(Materials provided Opens)

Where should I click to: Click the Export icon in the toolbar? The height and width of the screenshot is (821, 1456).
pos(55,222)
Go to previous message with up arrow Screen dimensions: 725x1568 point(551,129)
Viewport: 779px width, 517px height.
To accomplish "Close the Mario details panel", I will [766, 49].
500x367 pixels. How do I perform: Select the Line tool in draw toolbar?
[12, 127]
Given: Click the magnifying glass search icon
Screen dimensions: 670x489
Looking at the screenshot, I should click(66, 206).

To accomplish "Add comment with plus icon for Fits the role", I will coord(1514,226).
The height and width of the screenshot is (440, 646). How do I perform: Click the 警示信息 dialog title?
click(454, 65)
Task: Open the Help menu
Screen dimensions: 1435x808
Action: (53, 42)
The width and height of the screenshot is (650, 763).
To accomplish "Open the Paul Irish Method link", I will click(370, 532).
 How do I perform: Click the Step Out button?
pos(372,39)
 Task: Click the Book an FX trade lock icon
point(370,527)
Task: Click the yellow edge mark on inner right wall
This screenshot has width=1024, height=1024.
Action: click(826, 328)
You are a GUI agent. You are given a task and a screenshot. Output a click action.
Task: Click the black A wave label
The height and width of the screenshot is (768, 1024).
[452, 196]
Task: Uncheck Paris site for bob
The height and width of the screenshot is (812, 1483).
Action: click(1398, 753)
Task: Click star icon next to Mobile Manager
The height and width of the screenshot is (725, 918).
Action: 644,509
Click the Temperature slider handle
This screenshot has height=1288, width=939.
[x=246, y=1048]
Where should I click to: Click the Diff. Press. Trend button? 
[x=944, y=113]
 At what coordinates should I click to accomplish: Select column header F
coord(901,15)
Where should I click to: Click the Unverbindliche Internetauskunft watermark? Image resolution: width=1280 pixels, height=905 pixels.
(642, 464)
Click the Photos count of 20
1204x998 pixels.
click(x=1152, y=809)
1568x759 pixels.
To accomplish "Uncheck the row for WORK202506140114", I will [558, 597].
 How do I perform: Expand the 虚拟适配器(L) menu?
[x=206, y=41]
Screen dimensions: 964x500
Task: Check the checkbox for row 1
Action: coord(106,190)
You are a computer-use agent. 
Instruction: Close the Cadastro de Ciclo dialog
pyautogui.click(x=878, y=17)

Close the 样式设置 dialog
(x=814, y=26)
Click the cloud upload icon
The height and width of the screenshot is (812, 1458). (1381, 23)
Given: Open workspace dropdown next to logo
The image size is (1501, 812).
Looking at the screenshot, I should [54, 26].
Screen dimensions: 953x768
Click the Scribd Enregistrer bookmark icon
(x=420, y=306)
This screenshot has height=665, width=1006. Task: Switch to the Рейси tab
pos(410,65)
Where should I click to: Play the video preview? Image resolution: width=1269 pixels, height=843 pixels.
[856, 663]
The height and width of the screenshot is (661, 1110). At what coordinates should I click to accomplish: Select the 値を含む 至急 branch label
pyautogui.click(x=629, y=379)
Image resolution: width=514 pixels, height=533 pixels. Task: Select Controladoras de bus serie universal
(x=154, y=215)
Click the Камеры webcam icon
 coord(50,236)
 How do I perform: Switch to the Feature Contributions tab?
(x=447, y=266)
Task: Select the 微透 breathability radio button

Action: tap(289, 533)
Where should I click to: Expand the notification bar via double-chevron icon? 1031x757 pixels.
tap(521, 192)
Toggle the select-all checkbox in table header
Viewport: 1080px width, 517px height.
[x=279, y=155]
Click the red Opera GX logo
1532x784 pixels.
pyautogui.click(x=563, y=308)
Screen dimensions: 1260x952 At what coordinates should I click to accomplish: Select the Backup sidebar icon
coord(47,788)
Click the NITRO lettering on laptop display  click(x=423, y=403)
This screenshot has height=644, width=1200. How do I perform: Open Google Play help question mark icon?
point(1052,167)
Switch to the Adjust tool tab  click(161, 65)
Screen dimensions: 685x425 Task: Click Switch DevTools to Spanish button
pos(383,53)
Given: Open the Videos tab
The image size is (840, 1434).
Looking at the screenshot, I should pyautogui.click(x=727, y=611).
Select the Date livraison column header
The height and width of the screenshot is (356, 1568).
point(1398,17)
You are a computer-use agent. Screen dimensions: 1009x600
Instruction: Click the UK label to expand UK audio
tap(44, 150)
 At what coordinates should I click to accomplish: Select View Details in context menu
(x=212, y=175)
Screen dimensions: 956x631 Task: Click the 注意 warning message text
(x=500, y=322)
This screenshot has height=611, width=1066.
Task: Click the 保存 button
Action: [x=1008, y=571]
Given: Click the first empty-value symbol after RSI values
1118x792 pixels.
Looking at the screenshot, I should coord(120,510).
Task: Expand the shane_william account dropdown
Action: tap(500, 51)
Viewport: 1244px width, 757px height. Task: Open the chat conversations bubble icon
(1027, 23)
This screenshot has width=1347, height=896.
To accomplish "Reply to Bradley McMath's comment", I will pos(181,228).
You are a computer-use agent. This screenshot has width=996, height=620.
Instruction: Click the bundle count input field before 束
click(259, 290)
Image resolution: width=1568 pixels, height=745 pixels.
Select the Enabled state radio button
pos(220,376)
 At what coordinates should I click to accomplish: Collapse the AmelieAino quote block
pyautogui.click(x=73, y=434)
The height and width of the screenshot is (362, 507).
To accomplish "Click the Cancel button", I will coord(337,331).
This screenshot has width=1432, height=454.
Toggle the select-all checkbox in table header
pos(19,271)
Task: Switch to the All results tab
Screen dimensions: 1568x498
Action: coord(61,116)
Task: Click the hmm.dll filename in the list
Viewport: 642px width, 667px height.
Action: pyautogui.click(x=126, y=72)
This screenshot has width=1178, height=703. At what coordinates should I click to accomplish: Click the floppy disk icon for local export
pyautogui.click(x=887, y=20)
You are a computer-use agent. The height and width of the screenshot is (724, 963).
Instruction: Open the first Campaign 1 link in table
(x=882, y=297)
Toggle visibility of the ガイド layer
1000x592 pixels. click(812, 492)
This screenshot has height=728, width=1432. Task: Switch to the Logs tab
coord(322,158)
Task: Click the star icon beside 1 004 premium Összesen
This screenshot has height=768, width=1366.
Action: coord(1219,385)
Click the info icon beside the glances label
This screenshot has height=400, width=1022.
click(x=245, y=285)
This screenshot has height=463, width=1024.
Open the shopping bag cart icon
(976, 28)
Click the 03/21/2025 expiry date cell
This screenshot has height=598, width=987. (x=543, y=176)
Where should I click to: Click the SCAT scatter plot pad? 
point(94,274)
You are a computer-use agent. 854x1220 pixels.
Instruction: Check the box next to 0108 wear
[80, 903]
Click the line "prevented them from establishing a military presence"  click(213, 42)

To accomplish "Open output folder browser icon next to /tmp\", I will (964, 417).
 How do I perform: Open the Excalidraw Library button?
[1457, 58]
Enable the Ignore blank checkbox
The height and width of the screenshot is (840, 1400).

(Materials provided Closes)

Action item: A single figure is required: the number of lines in the data where the word "agent" occurs.

Reply to the task: 6